Comparison to Other Structures
Limited Liability Partnerships (LLPs) are a similar business structure to private limited companies, but they generally need more than one partner.
Public companies are different in the sense that they offer shares to the public and have an unlimited life span. Public companies also usually have regular reporting requirements, including annual reports and accounts.
For sole traders, the process of setting up a limited company is more expensive than just registering themselves as self-employed or trading under their own name.
The key benefits of using a private limited company include increased credibility, protection from creditors, an easier time raising finance, and ease of transfer. If you need to raise finance for your business, having share capital will make it easier to approach potential investors. If you want to guarantee no personal liability, then incorporating your business within a limited company is the best way to do this.
Any changes in directors or members must be notified to Companies House because this could invalidate the company’s registration. The same applies to any change of registered office address.

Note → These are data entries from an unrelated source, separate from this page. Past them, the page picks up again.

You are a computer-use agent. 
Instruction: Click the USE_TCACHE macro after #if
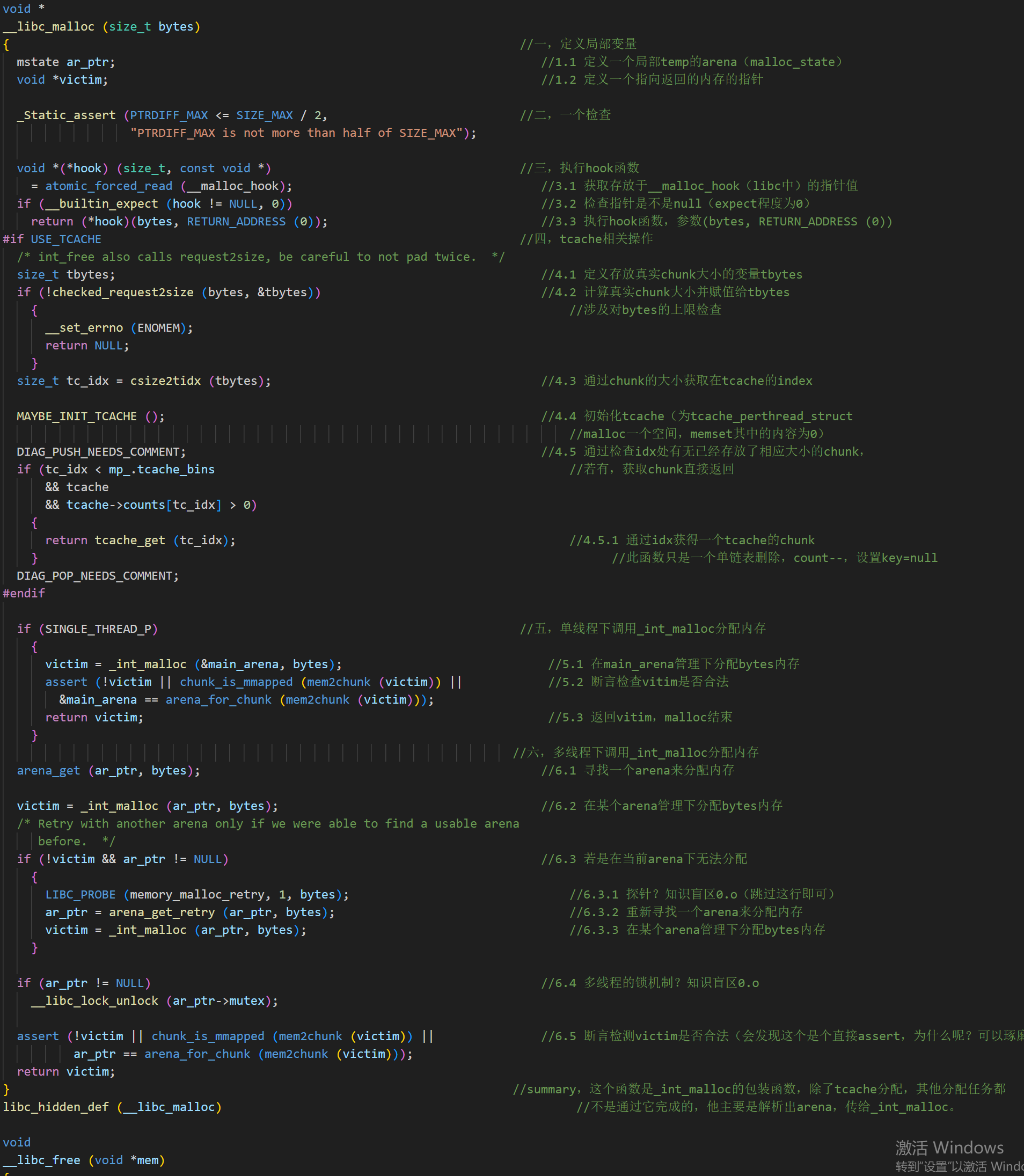pyautogui.click(x=65, y=239)
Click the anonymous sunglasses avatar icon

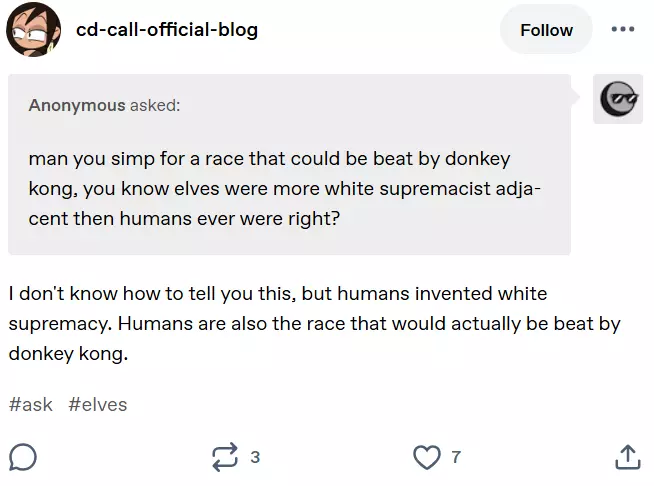pos(618,99)
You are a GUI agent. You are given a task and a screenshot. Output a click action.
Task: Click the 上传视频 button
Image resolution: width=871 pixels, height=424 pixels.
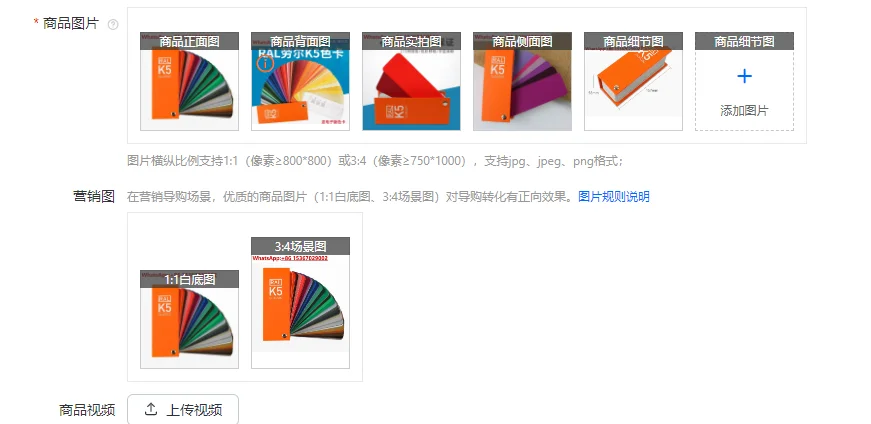(x=183, y=410)
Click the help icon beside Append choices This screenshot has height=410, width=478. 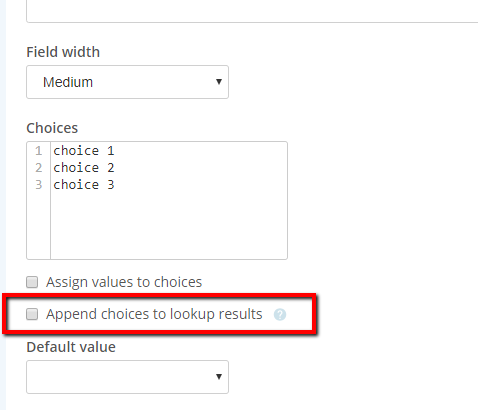click(x=280, y=314)
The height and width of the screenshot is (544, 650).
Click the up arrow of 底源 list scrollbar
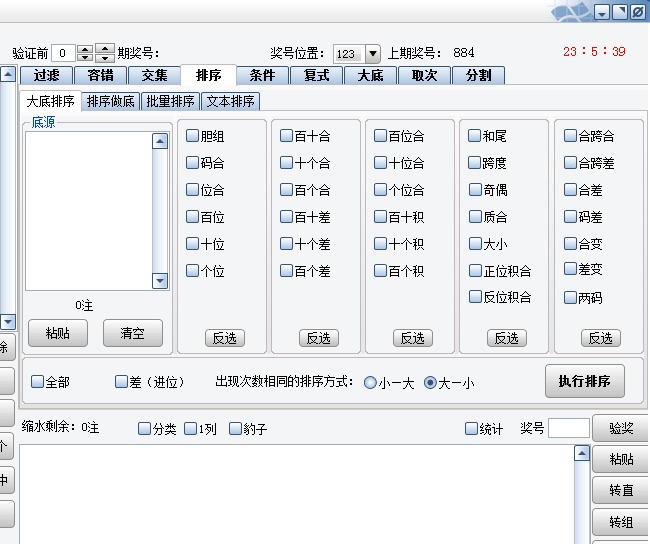[160, 141]
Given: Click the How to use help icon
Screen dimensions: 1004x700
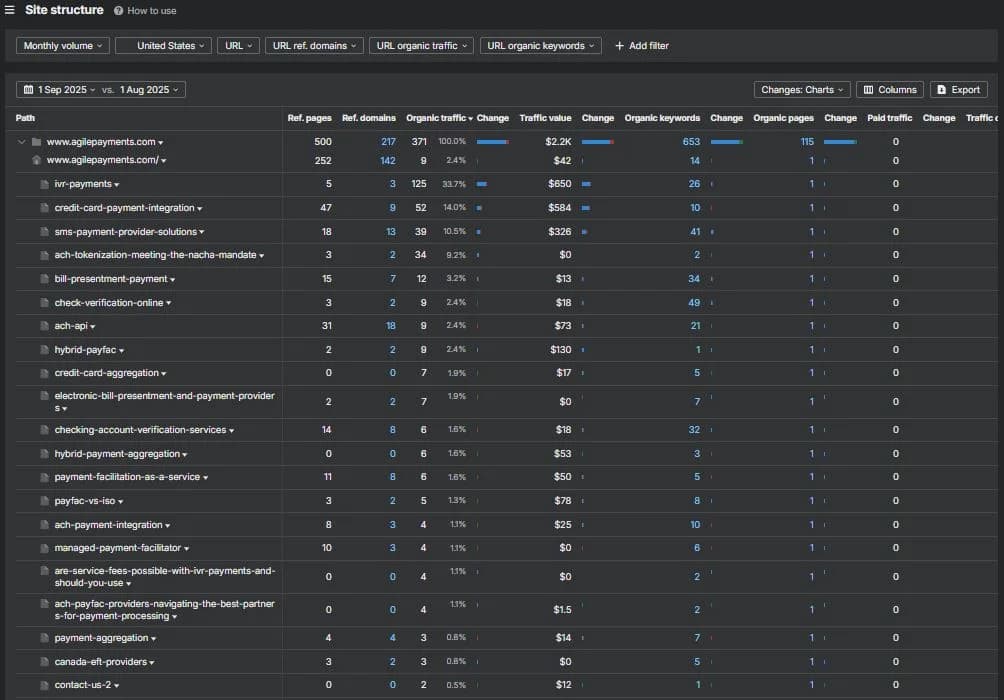Looking at the screenshot, I should [118, 11].
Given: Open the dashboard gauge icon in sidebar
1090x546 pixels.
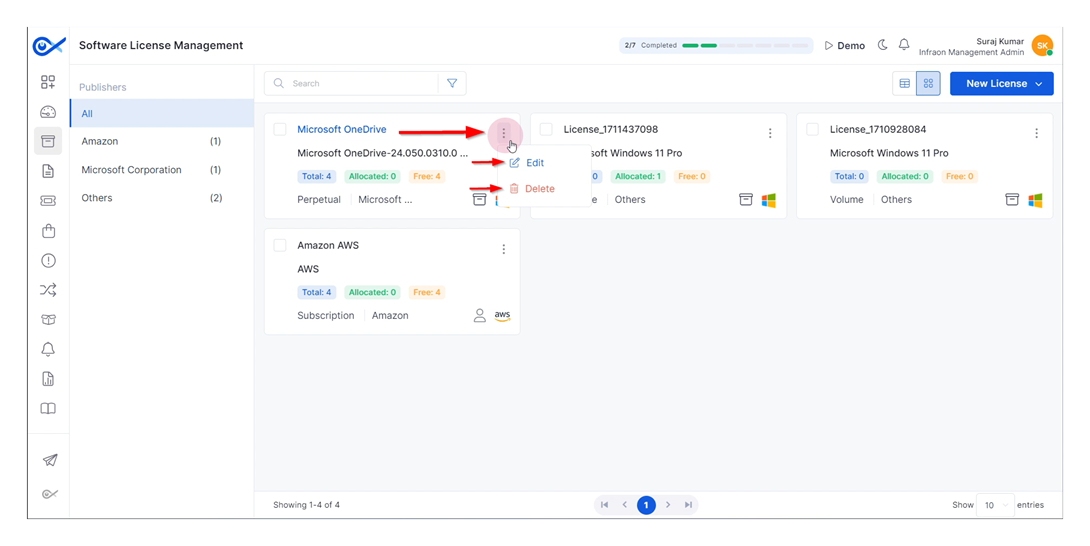Looking at the screenshot, I should (48, 112).
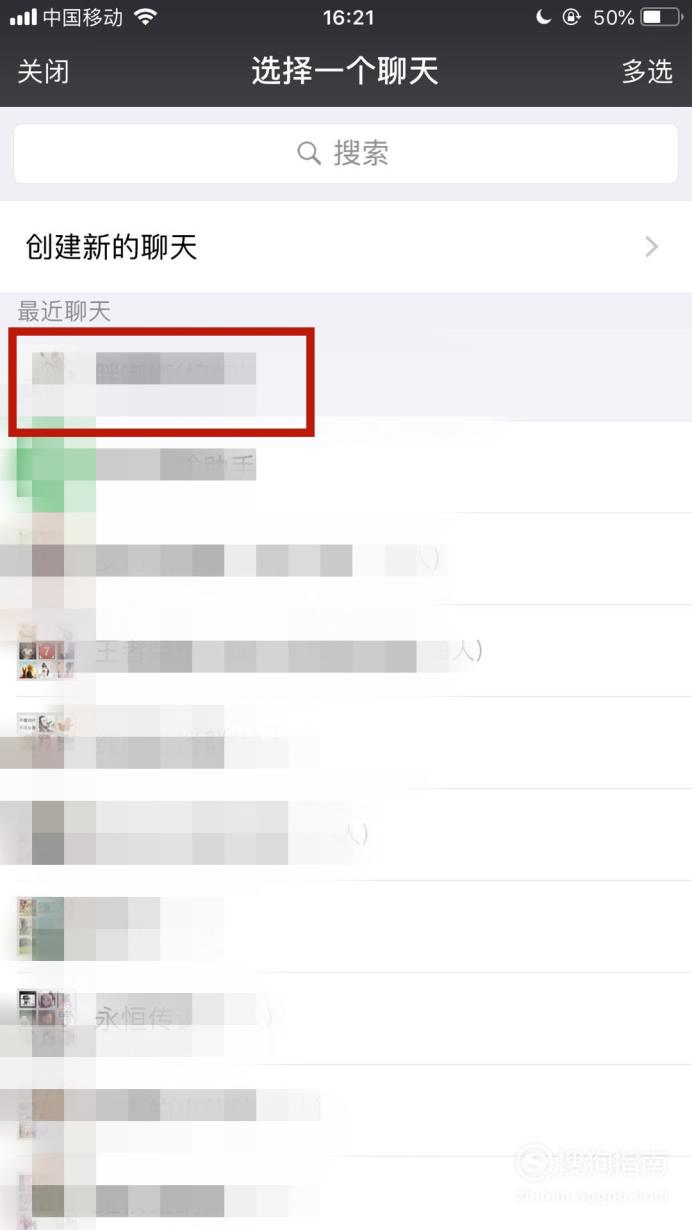692x1230 pixels.
Task: Tap the group avatar of the 王者 chat
Action: tap(46, 651)
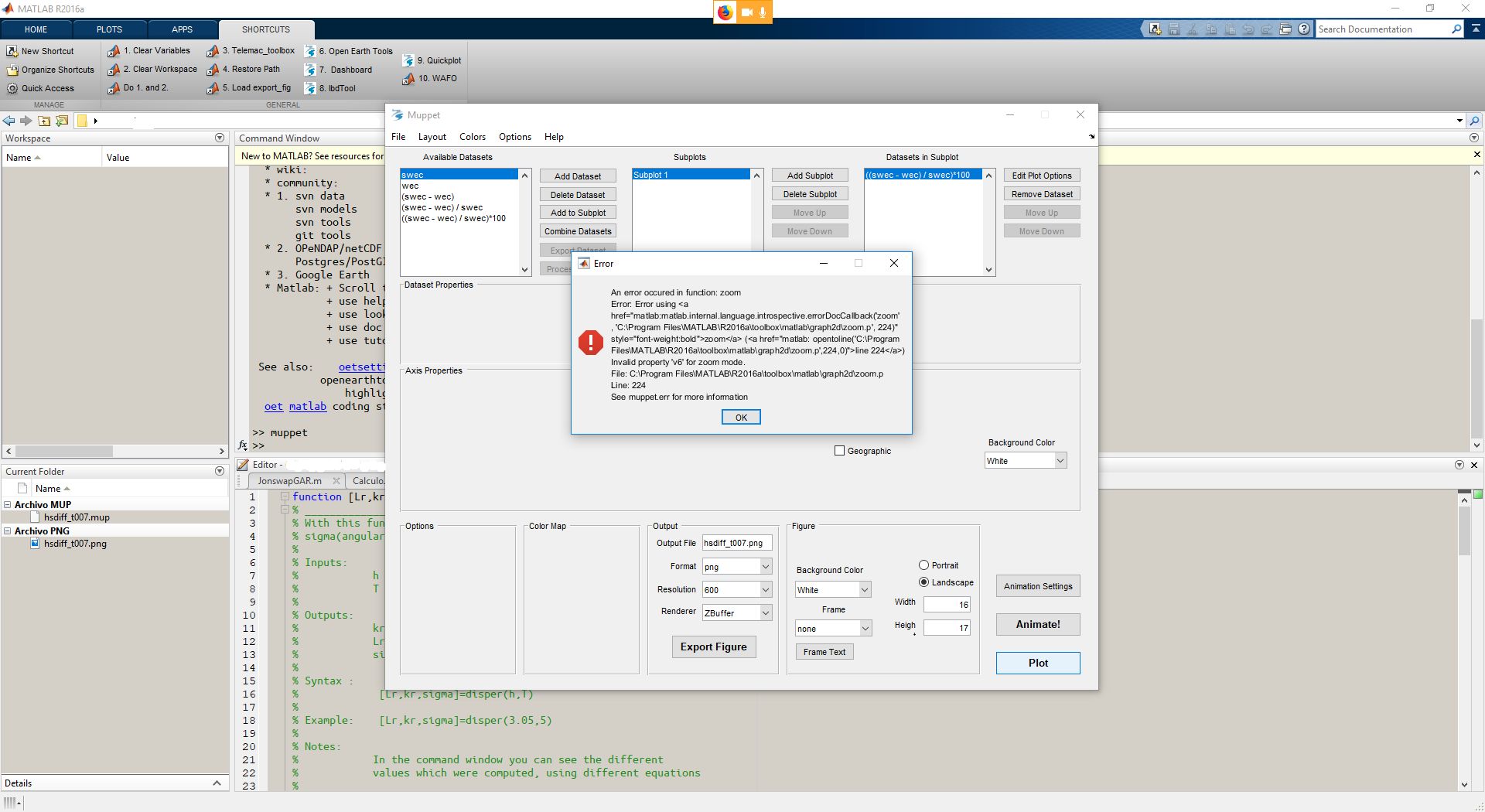Screen dimensions: 1485x812
Task: Select the Landscape orientation option
Action: click(923, 582)
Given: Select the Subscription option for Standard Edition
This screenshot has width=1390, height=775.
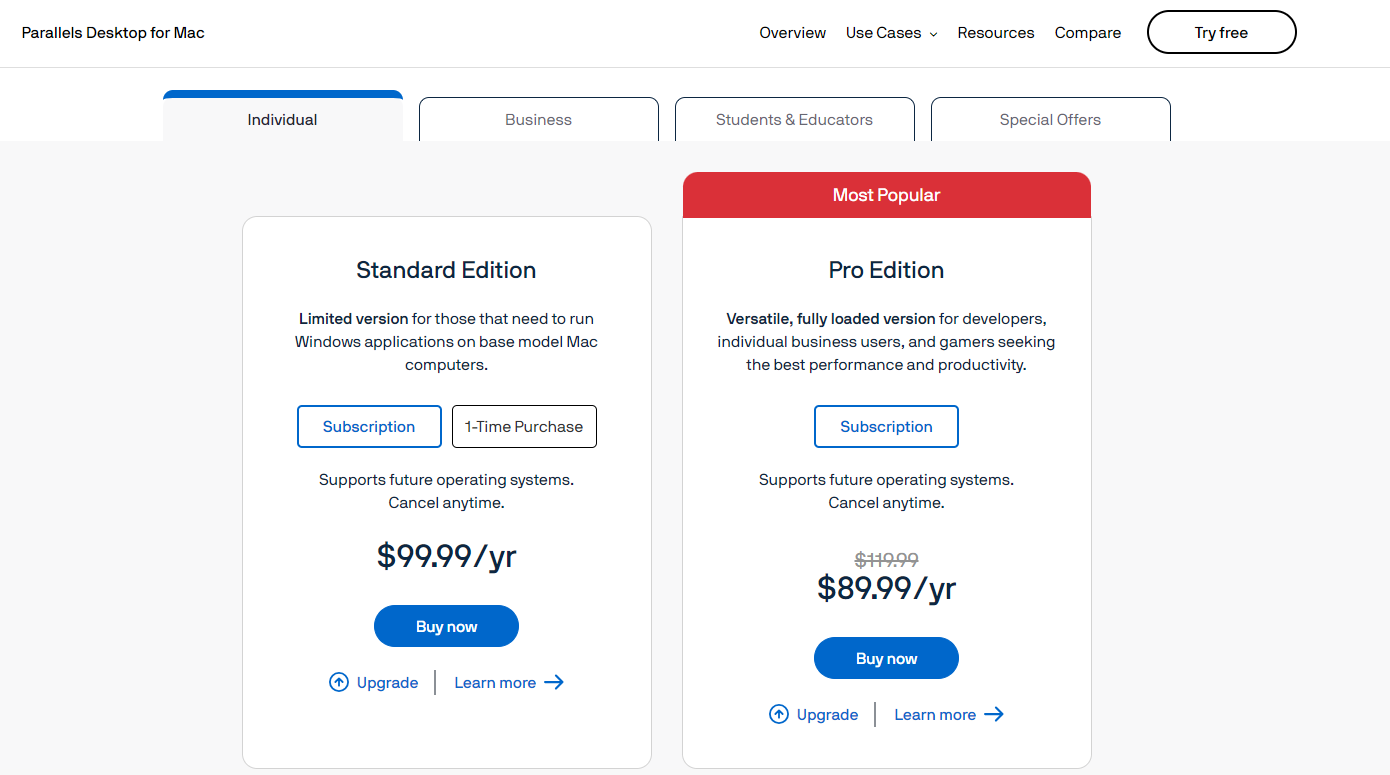Looking at the screenshot, I should click(369, 426).
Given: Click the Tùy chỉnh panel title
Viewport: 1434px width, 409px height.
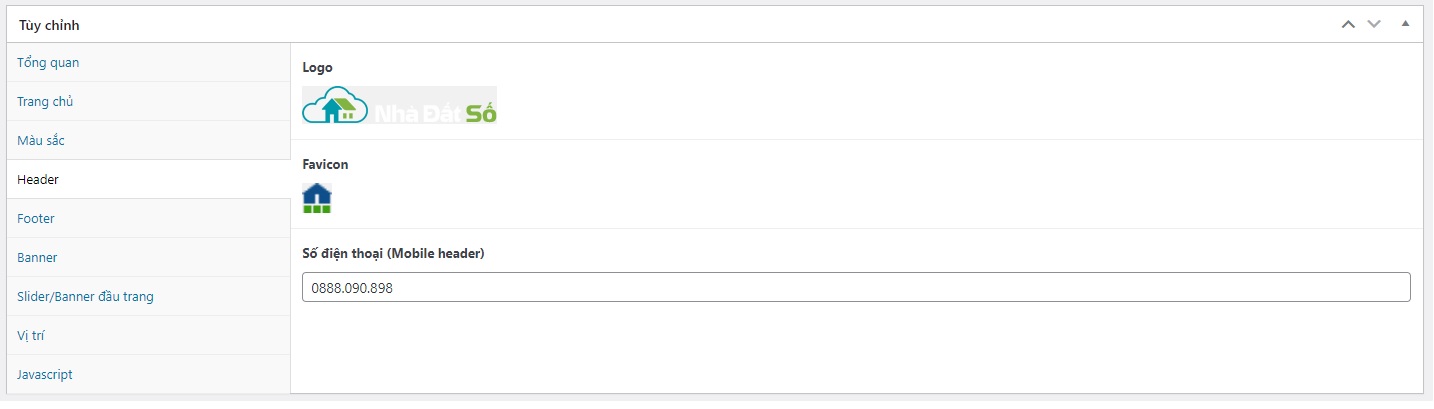Looking at the screenshot, I should (x=49, y=25).
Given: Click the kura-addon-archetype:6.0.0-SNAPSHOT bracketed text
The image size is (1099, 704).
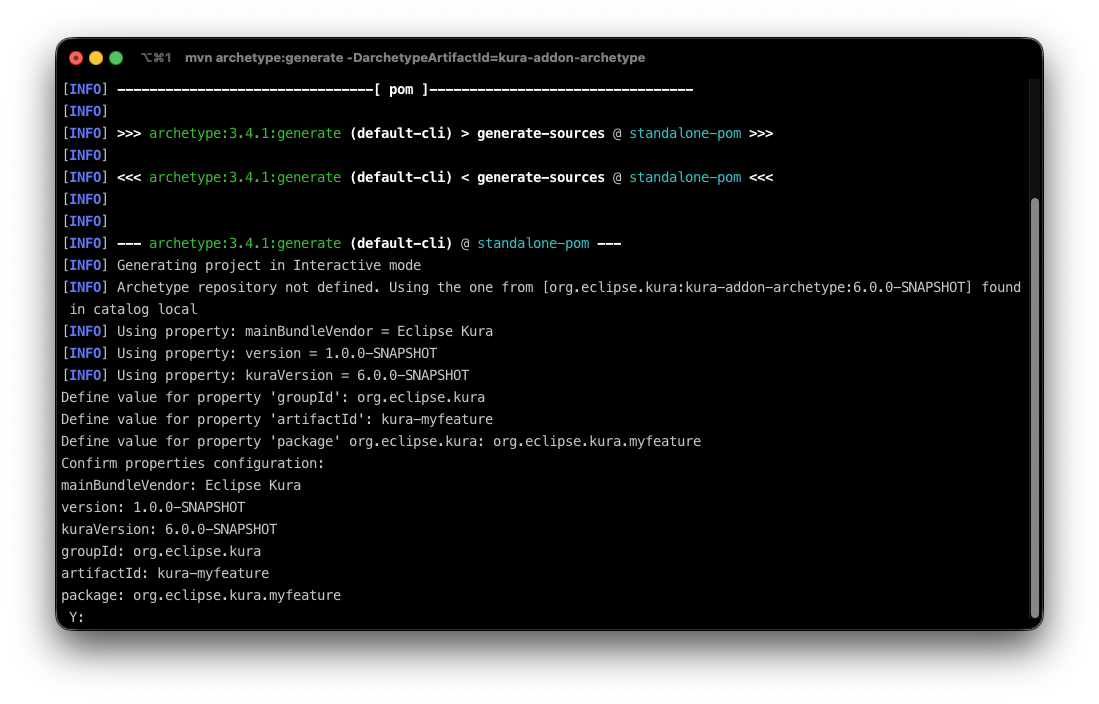Looking at the screenshot, I should click(758, 287).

To ensure that your company complies with the law and its obligations, all private limited companies must file annual accounts and returns.
If you want to incorporate a company then it is possible within just one day and you can do this by filing the necessary paperwork on the Companies House website. It’s also advisable to seek help from an experienced adviser to ensure that you adhere to the necessary regulations. Although the process is straightforward, it’s always best to seek professional advice to avoid any issues in the future.
A private limited company is one of the most common business structures in the UK. It offers limited liability protection to the company’s owners and is easy to set up and manage. The key benefits are increased credibility, protection from creditors, an easier time raising finance, ease of transfer for sole traders, etc. If you want to guarantee no personal liability, then incorporating your business within a limited company is the best way to do this.